The SEC’s Division of Investment Management recently released cybersecurity guidance highlighting best practices and warning that cybersecurity breaches and deficiencies in cybersecurity programs could cause funds and advisers to run afoul of securities laws. Importantly, the guidance places significant obligations on compliance officers to ensure that funds have adopted adequate cybersecurity policies and procedures.
The guidance recommends that funds and advisers conduct periodic cybersecurity assessments; create a strategy to prevent, identify, and respond to cyber threats; and implement the strategy through policies, procedures, and training that help to guide officers and employees and monitor compliance. According to the guidance, periodic assessments should include attention to internal and external vulnerabilities as well as the likely effects of a breach so that funds and advisers can better assess and mitigate risk. With respect to cybersecurity strategies, funds and advisers should consider exerting tighter control over data access, ramping up encryption, limiting the use of removable storage media to prevent data theft, monitoring system access, backing up data, developing an incident response plan, and implementing routine testing.

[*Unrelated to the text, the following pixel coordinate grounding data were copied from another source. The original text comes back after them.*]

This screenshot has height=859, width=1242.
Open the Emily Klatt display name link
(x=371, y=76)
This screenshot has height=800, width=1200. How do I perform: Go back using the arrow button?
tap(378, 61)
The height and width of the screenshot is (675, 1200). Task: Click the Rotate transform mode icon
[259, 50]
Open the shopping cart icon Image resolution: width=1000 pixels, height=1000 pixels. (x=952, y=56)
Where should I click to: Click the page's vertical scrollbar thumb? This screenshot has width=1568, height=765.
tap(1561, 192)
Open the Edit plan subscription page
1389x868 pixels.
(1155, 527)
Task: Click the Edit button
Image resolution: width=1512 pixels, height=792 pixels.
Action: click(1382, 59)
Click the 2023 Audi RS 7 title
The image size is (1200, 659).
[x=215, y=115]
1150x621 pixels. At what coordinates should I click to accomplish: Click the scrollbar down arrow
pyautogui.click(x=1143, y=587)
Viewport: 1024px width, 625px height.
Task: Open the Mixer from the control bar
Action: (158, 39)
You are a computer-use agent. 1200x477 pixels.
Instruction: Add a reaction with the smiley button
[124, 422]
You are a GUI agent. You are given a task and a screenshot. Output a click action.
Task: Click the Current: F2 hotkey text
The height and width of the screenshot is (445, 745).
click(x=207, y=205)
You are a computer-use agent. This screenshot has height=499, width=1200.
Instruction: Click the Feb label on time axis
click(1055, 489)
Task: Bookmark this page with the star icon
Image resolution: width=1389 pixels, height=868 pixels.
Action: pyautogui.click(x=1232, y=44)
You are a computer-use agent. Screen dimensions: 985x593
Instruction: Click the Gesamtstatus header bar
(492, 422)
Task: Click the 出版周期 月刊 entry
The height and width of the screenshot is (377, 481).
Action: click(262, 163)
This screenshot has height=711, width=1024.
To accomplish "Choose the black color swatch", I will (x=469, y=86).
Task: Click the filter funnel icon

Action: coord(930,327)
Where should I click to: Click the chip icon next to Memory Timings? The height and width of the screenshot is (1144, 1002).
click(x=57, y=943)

The guidance further reminds funds and advisers that their compliance policies must be reasonably designed to prevent violations of securities laws and goes on to list, by way of footnote, multiple ways in which cybersecurity problems could result in securities law violations. The guidance notes various data protection requirements applicable to certain funds and advisers and warns that cybersecurity breaches by firm insiders could constitute fraud. In the past, the SEC has observed that an adviser has a fiduciary obligation to protect clients’ interests even where circumstances, such as a natural disaster, render it unable to provide advisory services. The guidance cautions that a cybersecurity breach could put an adviser in a similar position and cause a breach of fiduciary duty. Finally, the guidance notes that a cybersecurity attack that renders a fund unable to process and redeem shares could cause a violation of section 22(e) under the Investment Company Act of 1940, which generally prohibits funds from suspending redemptions or postponing redemption payments for more than seven days after the redemption request.
Other recommendations provided include educating investors about how to better protect their accounts and reviewing service providers’ cybersecurity systems. In that regard, the SEC recommends that funds review their service provider contracts for cybersecurity protections and the availability of insurance coverage for cybersecurity problems. Of note, cybersecurity insurance coverage for damage by a service provider to third parties, such as funds, is not believed to be widely available.
As noted above, the guidance is significant because of the onus it places on compliance. That said, we believe compliance officers would, out of necessity, have to rely on information technology professionals provide in making their assessments and in drafting policies and procedures that comply with federal securities laws. In addition, the guidance refers funds to the National Institute of Standards and Technology (NIST) Framework for Improving Critical Infrastructure Cybersecurity, foundhere, and the Office of Compliance Inspections and Examinations (OCIE) 2014 sample list of requests for cybersecurity information in developing risk mitigation strategies, found here.